As you map out these processes you can get a better sense of what the analytical capabilities may look like. For example, what data exploration functionalities can help you analyze effectively? To orient your own understanding of the structure of subcategories and products to its organization in your distribution partner’s data records you need a mechanism for guided drill-down and drill-up within products, as well as in regard to customers, sales territories and other key information. There should be a filtering mechanism that allows you to view products along a number of descriptors: for example, all the SKUs currently stocked at a particular operating company of your distribution partner, or all products with the item description “frozen”.
Visualization and editing capabilities are also important components of analysis. How do you want to see the information and organize it into compelling formats for your targeted readers? You will probably want to have a variety of formats and the tools to manipulate data into different visual representations to underscore the insights about customers and products you wish to communicate. You will also want to be able to easily access and modify the reports and formats you use most frequently, and to share reporting and editing capabilities with others working on the same projects.

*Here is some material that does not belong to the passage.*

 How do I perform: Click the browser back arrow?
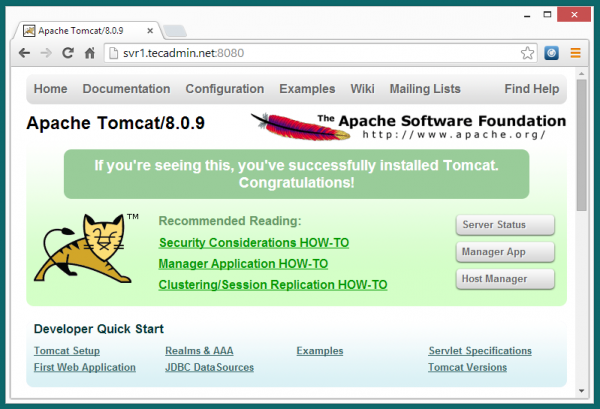click(x=24, y=52)
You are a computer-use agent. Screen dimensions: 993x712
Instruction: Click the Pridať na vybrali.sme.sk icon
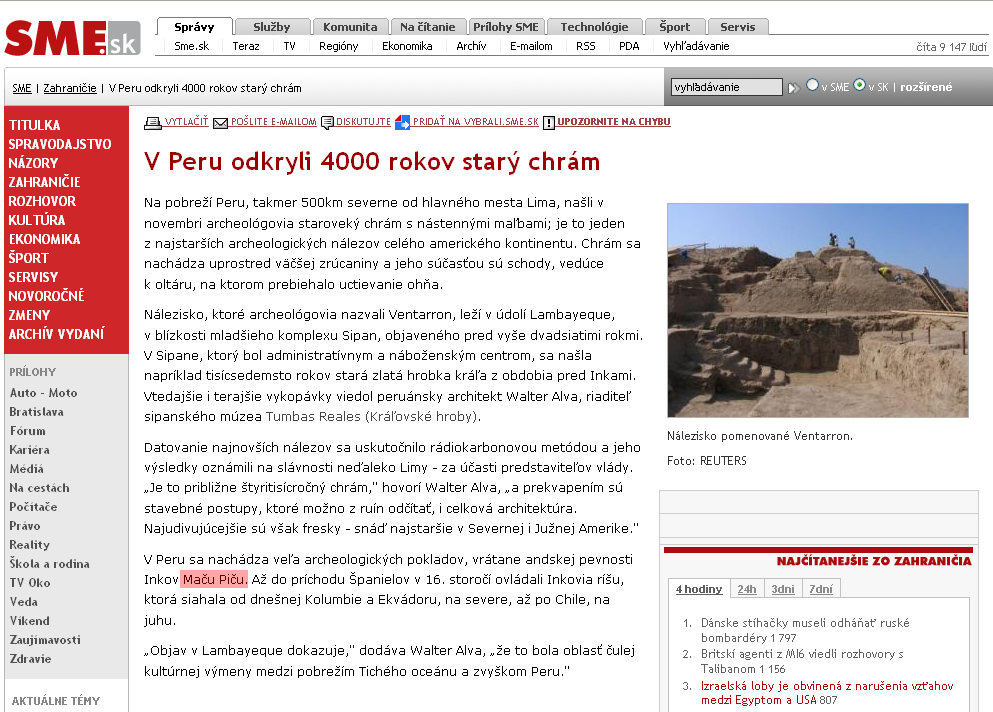(402, 123)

Providing Guidance and Recommendations
Category managers need to consider how best to translate analytical insights into actionable recommendations for their partners. For example, developing strong promotional content around products for the distributor’s sales force can be an important way to execute against category performance targets. A system for uploading, managing and exporting product-related content is thus an important functionality to consider. Another valuable feature could be scenario analysis capabilities to map out alternative approaches to pricing decisions, promotional opportunities and assortment trade-offs. Finally, manufacturers need to consider how to incorporate data from their own market sources: for example sales information at the total market level rather than just the share occupied by their distribution partner.
Collaborative category management can evolve into a long-term relationship that will improve category performance for distributors and improve overall product sales for manufacturers. Over time the scope of a category management program may expand to include enhanced predictive initiatives and a fuller set of demand levers. Building a good foundation with the right data analytics is a good place to start.